Os relatos de médicos na Itália que mais têm impressionado quem não vive na pele o que acontece no país são os que falam sobre a "escolha de Sofia" de médicos ali, que teriam que escolher entre um ou outro paciente para salvar por não ter leitos ou equipamentos suficientes. Além disso, assustam também os relatos sobre como pacientes têm morrido sozinhos, sem poder se despedir de familiares.

Morais comenta as duas situações.

Primeiro, esclarece que o critério para admitir alguém na UTI não é apenas a idade, e que isso é um procedimento normal em hospitais. Médicos criam um algoritmo para fazer essa escolha em que cruzam as patologias crônicas dos pacientes, sua capacidade respiratória, idade, grau de criticidade daquele momento, entre outros.

Quando há mais disponibilidade de leitos na UTI, esse algoritmo "se alarga", ou seja, há mais margem para pacientes irem para a terapia intensiva. Agora, no entanto, "estamos estreitos" - mais critérios são utilizados, e a idade é um deles. No entanto, assegura que todos os pacientes estão recebendo assistência, do início ao fim.

Depois, conta que, de fato, muitos pacientes morrem sozinhos. É política do hospital não admitir qualquer outra pessoa que não o paciente para não disseminar o vírus. Acompanhantes estão proibidos.

Pacientes que estão em condições de usar o celular ficam em contato com seus familiares, mas os que não estão dependem dos profissionais de saúde para fazê-lo, e nem sempre é possível fazer isso para todos ou o tempo todo.

"Sentimos compaixão pelos pacientes que estão isolados. Muitas vezes não podemos estar com eles, e eles ficam sozinhos dentro de um quarto sem os familiares", lamenta Morais.

"Muitos deles não conseguem se despedir ao telefone, e mandam recados por nós. Mensagens como: 'Avisa minha mulher que eu amo ela' e expressão de gratidão pela vida em geral." Ela conta ainda não ter conseguido dar o recado para esses familiares.

"Eu tenho um carinho especial pelos idosos. Na fase terminal, gosto de dar uma atenção especial, lavar, perfumar, acolher a família, no limite do possível consigo fazer isso. E agora, nesse período, não podemos."

Impotência e fé

Esse "inimigo invisível" faz com que ela se sinta impotente.

"A empatia às vezes é um negócio difícil. Se você se colocar no lugar do paciente, você pode entrar em crise", diz ela, que atribui parte de sua resiliência até agora à fé.

"Se não fosse a minha fé, eu já teria caído. Já teria ido para além da ajuda psicológica."

De acordo com ela, há colegas que estão em crise, choram durante os plantões e pedem para ficar afastados do pronto-socorro durante meia hora para respirar um pouco. O hospital abriu um ambulatório psicológico aos profissionais de saúde.

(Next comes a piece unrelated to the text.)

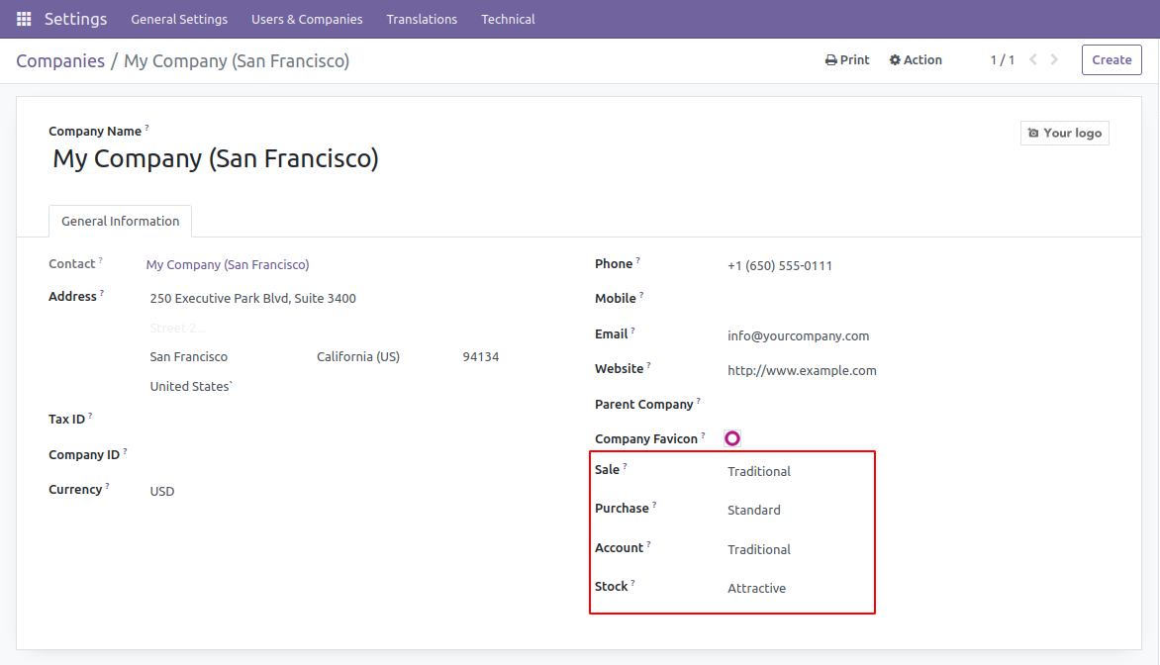Viewport: 1160px width, 665px height.
Task: Open the General Settings menu
Action: pos(179,19)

Mas não é exatamente o momento de agora que preocupa a enfermeira, mas o "pós-guerra". "Agora a adrenalina está alta, depois vamos ver as consequências em todos nós."

Para seguir com seu trabalho todos os dias, Morais conta que sai de casa e deixa "a Cláudia da família". Entra no trabalho e veste a "Cláudia do combate". E, quando tira o material de proteção todos os dias, deixa o que passou no hospital ali.

"Demorou um tempo para desenvolver essa técnica. Mas tem dias que a gente não consegue, voltamos para casa tristes. Somos humanos", diz, desejando que no Brasil a situação não seja tão grave como na Itália.